> **What is asked**
a: Answer these from the article on winter produce in Spain:
(i) What are persimmons most commonly called in Andalucía?
(ii) During what period can avocados be found?
(iii) How are sweet potatoes cooked when sold as street food?
b: Render this sentence from the article on winter produce in Spain in Spanish: "Sweet potatoes, like chestnuts, are common street food offerings, cooked over charcoal."

> **Article**
**********

Tapa Thursday: 10 Winter Fruits and Vegetables You Should Be Eating in Spain

My stand-alone freezer is currently stocked with enough stews to get me through the long winter days. Even when the sun is shining midday, my cavernous house feels like a tundra, and I usually need a warm bowl of fabada or a crema de verduras to warm me up before ultimately peeling off layers of clothing to bike to work.

Fruit stands at the Mercado de Triana food market

Venturing to my local market once a week, I beeline right to Antonio’s fruit stand. My frutero will carve off a piece of fruit – often from his own orchard – and hand me a piece of his breakfast. Though seasons don’t change often in Seville, the fruit and vegetable products at Antonio’s stand (or in any market) do, and you’ll be hard-pressed to find a carton of strawberries past June or watermelon in December.

While stews and legume-heavy dishes are king during the first few months of the year, your local supermarket will have incredible options that you shouldn’t pass up (they’ll be gone before you know it!)

Citrus Fruits like oranges, clementines and lemons

Winter fruits in Spain oranges and clementines

One of the first indications that winter is coming is visible right outside of your window: orange and lemons trees bend under the weight of branches full of fruit. Winter is high season for naranjas, no doubt.

Sweet Valencia oranges and clementines are even sold on the street by people who have orange trees, and for next to nothing. No excuse to not start the day with orange juice!


Like a try fruit and vegetable hybrid, persimmons – called kaki most commonly in Andalucía – weird me out a bit. It looks like a tomato or bell pepper, but has an extremely sweet taste. My frutero swears it adds years to your life, but I’ll stick to apples.


Winter fruit in Spain quince membillo and mangoes

Squash and Leeks

If you’re into soups and stews, leeks and squash, in addition to green onions, should be your go-to produce buy. 

Gold star for you if you make leek croquetas.

Green Onions

I grew up in a household full of green onions, and they laced and graced nearly everything my dad cooked. I’ve been buying puños from Antonio once a week and slipping them into my acelgas, on top of fried potatoes and even in to ramen! 

This is also the time of year when their catalán cousin, calçots, take center stage at onion grilling parties. Check out Barcelona Blonde’s post on the calçotada to learn more about an experience at the top of my footed bucket list! 


Superfruit lovers can find avocados from late October until the springtime, and they’re used in several Spanish salads. Aguacates are still a bit too far out for Spanish cuisine and even my frutero couldn’t come up with any recipes, but at least there’s guacamole as a back up. 

Sweet Potatoes

Winter Fruit in Spain batatas asadas

Sweet potatoes, like chestnuts, are common street food offerings, cooked over charcoal. Though it’s not a common (or cheap!) staple for Spanish kitchens, many fruterías will sell them already cooked and thus softened.

**********

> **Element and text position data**
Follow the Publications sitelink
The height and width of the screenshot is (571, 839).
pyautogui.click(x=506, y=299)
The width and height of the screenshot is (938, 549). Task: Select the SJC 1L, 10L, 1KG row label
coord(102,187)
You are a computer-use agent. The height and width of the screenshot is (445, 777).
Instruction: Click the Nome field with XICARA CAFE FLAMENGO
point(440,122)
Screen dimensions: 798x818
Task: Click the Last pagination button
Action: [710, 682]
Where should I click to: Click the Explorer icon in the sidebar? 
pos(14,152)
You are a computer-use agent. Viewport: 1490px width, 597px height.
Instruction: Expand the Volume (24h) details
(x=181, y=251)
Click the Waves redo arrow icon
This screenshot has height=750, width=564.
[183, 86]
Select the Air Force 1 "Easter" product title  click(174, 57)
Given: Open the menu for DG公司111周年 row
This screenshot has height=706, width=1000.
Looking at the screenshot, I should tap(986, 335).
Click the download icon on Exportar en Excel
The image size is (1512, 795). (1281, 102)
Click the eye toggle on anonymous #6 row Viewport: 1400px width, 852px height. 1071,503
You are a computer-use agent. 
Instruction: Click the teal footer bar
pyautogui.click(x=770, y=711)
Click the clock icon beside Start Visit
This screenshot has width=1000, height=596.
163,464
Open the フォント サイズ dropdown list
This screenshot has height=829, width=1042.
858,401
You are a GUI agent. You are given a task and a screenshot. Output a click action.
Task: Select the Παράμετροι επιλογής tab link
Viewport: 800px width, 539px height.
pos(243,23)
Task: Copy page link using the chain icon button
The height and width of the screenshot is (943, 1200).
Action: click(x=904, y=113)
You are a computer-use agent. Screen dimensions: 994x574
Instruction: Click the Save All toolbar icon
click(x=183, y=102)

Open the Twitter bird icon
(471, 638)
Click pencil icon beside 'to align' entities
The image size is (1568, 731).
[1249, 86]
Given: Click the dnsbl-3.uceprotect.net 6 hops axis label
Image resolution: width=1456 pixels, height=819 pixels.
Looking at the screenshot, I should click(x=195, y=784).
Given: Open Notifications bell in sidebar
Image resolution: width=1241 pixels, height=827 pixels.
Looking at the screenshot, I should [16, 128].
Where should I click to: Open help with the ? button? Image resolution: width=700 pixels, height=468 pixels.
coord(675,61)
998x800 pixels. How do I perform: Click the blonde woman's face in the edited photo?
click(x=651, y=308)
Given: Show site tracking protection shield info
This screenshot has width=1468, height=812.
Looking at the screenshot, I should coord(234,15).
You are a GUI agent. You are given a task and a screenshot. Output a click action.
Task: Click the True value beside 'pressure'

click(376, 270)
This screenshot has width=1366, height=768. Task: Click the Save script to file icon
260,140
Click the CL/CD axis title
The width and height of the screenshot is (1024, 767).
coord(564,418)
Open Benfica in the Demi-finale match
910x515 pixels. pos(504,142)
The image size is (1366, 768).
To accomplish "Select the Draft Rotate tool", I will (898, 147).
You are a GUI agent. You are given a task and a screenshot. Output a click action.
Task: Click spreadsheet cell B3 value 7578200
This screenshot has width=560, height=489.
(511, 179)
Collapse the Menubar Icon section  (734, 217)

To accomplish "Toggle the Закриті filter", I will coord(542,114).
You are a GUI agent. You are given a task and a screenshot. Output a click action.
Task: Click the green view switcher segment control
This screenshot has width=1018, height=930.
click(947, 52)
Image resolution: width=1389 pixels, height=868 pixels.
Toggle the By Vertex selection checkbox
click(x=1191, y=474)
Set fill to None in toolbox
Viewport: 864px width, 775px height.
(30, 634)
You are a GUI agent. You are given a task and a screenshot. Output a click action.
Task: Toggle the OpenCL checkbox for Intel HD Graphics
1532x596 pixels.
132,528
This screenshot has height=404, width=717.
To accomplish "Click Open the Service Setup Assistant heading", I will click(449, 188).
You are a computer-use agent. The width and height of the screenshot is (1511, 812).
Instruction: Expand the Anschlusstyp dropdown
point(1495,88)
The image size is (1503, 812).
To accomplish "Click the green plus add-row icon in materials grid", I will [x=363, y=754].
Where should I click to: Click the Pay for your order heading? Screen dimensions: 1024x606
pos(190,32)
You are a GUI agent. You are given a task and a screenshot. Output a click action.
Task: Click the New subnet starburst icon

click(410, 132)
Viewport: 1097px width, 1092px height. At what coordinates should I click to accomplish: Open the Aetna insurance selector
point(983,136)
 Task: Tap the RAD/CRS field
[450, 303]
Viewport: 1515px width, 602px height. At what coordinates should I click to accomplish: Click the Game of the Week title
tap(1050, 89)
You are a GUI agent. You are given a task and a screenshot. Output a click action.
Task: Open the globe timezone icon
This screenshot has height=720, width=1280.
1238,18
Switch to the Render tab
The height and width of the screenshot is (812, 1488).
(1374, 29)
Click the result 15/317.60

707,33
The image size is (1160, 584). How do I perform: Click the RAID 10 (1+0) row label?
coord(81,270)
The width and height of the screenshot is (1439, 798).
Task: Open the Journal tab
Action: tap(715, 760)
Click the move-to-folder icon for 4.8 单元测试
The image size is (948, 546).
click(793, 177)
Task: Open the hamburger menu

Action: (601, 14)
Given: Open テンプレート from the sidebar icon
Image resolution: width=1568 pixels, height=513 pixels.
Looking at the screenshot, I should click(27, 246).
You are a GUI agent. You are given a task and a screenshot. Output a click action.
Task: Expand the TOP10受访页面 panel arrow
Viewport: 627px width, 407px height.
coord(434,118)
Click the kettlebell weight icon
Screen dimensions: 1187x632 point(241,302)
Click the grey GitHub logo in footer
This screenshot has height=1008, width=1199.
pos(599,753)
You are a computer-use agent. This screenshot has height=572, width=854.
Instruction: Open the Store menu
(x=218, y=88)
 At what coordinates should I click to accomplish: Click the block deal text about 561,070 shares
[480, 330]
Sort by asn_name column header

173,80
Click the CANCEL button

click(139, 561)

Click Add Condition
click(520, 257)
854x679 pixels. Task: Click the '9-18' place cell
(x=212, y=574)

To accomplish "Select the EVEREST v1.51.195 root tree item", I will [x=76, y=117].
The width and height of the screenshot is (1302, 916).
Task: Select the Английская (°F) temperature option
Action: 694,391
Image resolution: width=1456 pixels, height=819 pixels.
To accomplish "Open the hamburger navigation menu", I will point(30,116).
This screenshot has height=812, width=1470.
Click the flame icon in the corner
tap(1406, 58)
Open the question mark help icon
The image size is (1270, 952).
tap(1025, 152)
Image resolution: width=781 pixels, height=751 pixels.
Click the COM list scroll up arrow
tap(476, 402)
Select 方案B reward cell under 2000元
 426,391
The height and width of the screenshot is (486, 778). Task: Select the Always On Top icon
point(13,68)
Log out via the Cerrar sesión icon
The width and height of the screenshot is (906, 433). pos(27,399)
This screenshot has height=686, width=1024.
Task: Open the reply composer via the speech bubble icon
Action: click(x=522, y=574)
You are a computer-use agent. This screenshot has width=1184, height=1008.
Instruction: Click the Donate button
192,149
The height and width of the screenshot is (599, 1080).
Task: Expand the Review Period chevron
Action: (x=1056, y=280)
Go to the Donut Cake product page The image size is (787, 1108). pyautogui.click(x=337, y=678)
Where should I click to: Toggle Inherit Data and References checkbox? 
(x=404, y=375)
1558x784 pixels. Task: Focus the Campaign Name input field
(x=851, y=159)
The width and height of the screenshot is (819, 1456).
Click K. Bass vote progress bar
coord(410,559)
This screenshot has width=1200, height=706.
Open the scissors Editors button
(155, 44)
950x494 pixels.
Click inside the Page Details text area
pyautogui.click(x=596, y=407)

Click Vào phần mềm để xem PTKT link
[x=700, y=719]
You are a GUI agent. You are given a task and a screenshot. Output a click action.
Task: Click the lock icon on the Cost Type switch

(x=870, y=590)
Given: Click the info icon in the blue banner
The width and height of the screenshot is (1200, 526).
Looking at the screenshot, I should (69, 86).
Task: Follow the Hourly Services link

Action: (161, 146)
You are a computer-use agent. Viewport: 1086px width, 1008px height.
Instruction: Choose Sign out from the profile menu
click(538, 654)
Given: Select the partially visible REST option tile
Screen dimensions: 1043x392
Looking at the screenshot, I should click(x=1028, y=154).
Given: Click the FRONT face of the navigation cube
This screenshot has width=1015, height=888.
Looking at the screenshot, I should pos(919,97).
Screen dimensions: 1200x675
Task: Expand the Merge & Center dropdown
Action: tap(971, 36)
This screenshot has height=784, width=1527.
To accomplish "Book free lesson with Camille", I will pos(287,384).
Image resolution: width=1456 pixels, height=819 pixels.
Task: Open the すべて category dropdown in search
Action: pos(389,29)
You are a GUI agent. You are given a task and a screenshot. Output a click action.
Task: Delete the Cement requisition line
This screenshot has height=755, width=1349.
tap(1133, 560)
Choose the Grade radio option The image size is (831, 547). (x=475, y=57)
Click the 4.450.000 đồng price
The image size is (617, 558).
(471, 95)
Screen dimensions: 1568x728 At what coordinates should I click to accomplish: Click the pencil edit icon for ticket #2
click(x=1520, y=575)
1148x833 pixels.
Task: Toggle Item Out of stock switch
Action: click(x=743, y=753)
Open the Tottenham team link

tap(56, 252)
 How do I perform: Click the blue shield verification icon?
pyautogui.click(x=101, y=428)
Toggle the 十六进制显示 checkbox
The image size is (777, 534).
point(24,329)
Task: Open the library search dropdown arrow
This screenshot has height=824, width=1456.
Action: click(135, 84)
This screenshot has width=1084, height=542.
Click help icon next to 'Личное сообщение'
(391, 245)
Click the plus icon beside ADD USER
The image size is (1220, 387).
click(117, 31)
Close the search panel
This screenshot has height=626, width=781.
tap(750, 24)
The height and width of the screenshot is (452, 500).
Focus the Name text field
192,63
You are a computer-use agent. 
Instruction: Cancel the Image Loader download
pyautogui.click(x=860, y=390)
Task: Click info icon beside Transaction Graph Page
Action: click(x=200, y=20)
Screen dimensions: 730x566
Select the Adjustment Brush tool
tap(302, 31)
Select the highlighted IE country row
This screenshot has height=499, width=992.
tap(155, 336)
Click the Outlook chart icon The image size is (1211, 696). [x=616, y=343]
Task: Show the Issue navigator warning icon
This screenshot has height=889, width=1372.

**********

> **Solved problems**
a:
(i) Kaki.
(ii) From late October until the springtime.
(iii) Over charcoal.

b: Las batatas, al igual que las castañas, son ofertas habituales de comida callejera, cocinadas sobre carbón.